In legally bizarre decisions, the Supreme Court first suspended CPP1 before an appeals court even could address it, then struck it down. Invoking a new “major questions doctrine” purportedly triggered when an agency “suddenly discovers power to address questions of vast social or economic importance,” it invalidated CPP1 because the Clean Air Act did not specifically authorize EPA to direct generation-shifting from coal-fired EGUs to natural gas or renewable EGUs. (West Virginia v EPA, 597 U.S._(2022); Levin 2022a)).

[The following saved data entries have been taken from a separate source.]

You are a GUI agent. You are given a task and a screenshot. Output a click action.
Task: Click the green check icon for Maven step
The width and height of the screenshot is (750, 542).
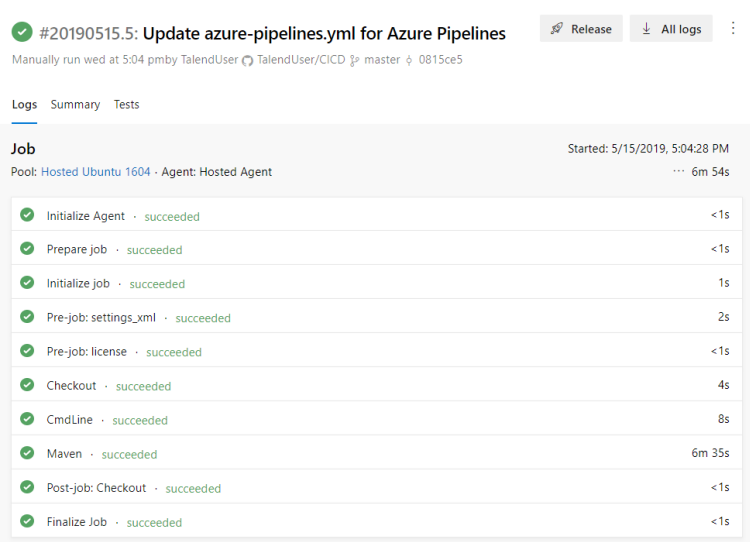click(27, 453)
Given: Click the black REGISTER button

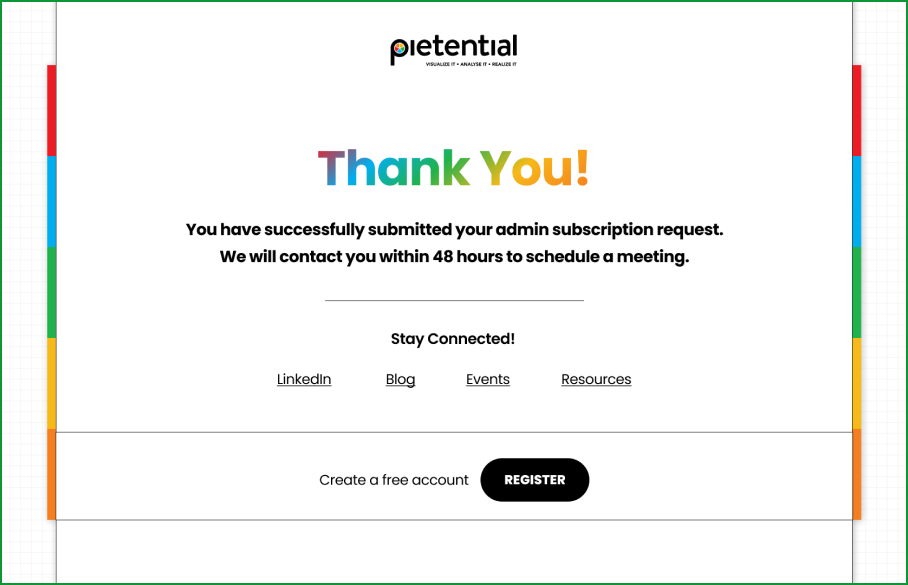Looking at the screenshot, I should 534,480.
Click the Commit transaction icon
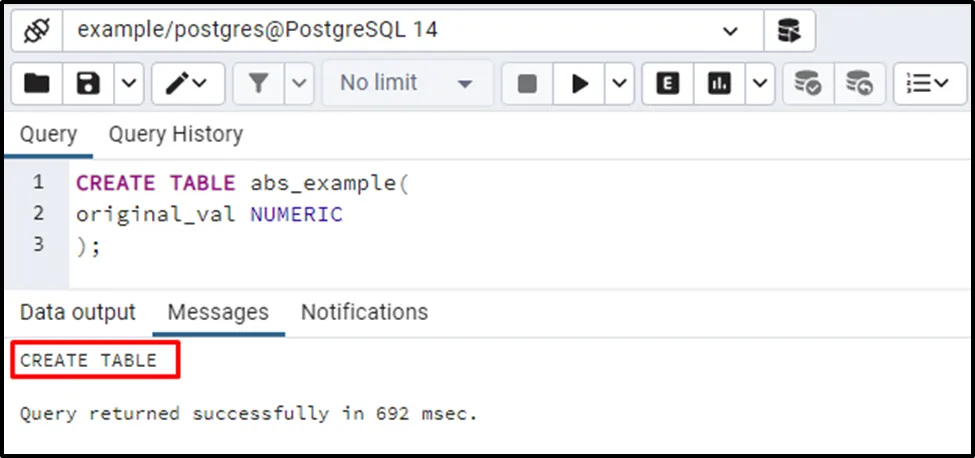 click(807, 84)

Despite some sweeping statements, all the Court held was that EPA could not purport to mandate top-down generation shifting from dirtier to cleaner units. It appeared to recognize that traditional fuel-switching, coal-cleaning or other reduction measures applied to individual EGUs (but not necessarily within their fence lines) remained permissible. It also appeared to recognize that generation-shifting is acceptable where it’s not (in effect) mandated by EPA, but results from individual state or EGU compliance decisions. Meanwhile, shale gas and renewables booms had made CPP1 obsolete: its 30% reduction goal was achieved through market forces more than a decade early.

Proposed CPP2

Proposed CPP2 builds on the distinctions above. Out are statewide CO2 emissions caps and top-down generation shifting. In are what might be called “West Virginia shields” where EPA quotes the Court’s permissibility passages back at it — plus 13 subcategories of existing EGU types with varying source-specific CO2 emission limits based on size, fuel type, and remaining useful life (i.e., whether or when they plan to shut down).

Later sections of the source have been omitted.